The Great Jewish Temple is probably the most monumental building built in Sarajevo in the period between the two world wars. As the number of Jews in Sarajevo was constantly increasing at the beginning of the 20th century, the existing synagogues could accommodate only a quarter of the Jews, and as early as 1900, there were discussions about building a much larger temple.
In 1923, in the organization of the Sephardic municipality, a committee for the construction of the temple was formed, headed by Avram Majer Altarac. The committee secured adequate land and then a tender for the project was announced. The project of the Zagreb architect Rudolf Lubynski was chosen as the best solution. The foundation stone was laid on June 15th, 1926, and construction was completed in 1930.

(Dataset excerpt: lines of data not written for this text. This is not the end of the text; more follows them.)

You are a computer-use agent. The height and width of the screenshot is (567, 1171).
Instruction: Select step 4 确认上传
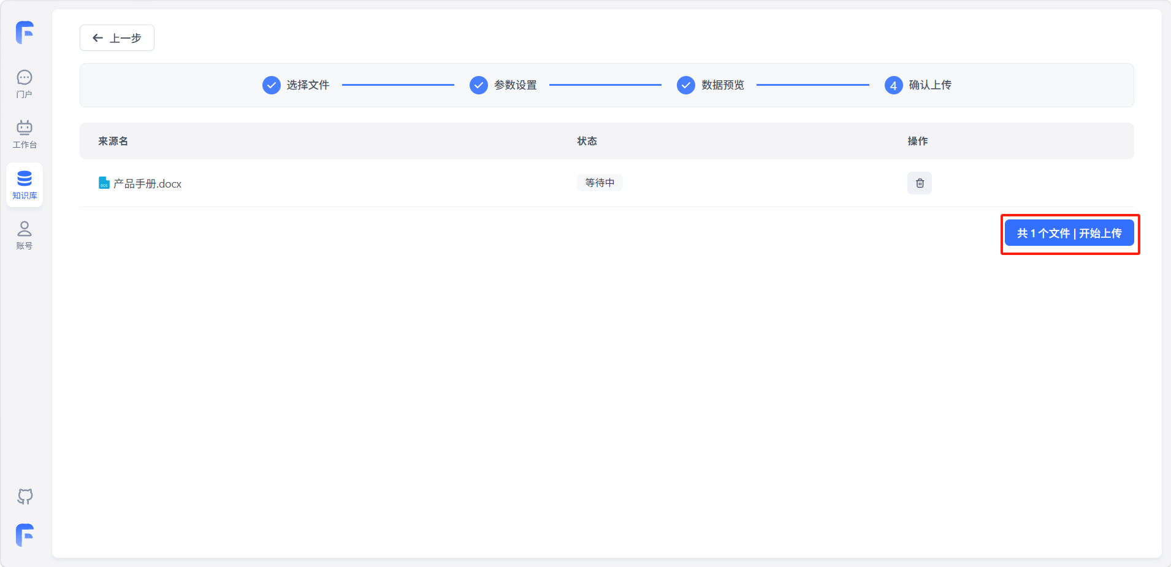coord(918,85)
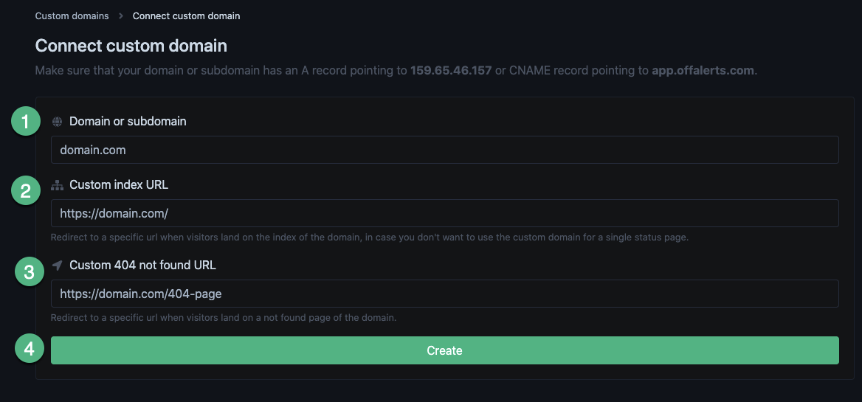
Task: Click the green step 1 badge
Action: point(26,121)
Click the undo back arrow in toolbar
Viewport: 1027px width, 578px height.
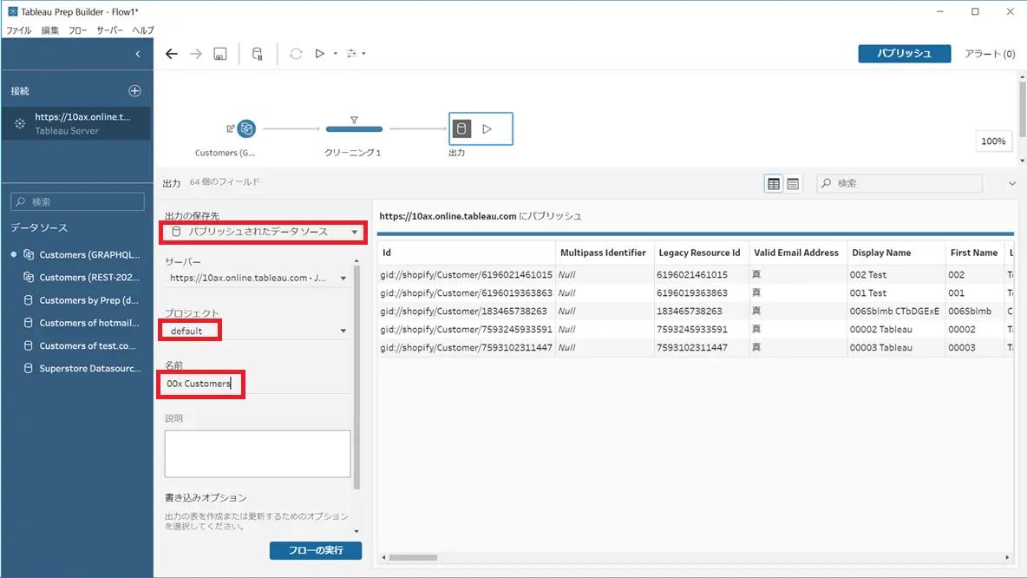(x=172, y=54)
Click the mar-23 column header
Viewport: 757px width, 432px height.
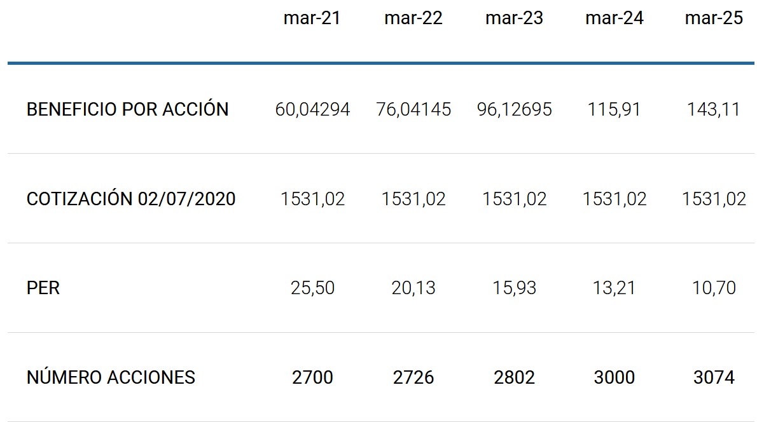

Moreover, the Great Jewish Temple was covered with a dome made of reinforced concrete without ribs, the so-called dome of the full moon. The dome stood on 26 pillars decorated with arabesques and marble. The temple could accommodate a thousand believers, and in the middle of the dome, there was a 16-meter-high chandelier made of bronze.
Unfortunately, the temple survived for only ten years, immediately after the occupation of Sarajevo in 1941, the Nazis destroyed the Great Jewish Temple. Everything that was valuable was stolen, and the rest was burned. Explosives destroyed one part of the structure itself. As only 10 to 20 percent of the pre-war Jewish population remained in Sarajevo due to the Holocaust, the community decided to donate the building to the authorities.
The building was renovated only in 1965 when the Jewish municipality donated the building to the city of Sarajevo for the Djuro Djakovic Workers’ University. After it was given a new function, the building underwent major changes, a concert hall was installed in the area of the dome. The hall is lined with teak imported from Australia, and due to the need for acoustics, the dome is completely bricked both inside and outside.
During the aggression against Bosnia and Herzegovina (BiH), the institution changed its name to the Bosnian Cultural Center, known as BKC, and its main goal and task was to contribute to the development of culture, art, and cultural life in Sarajevo. In this way, the legacy of the once impressive Great Jewish Temple lives on in Sarajevo today, Klix.ba reports.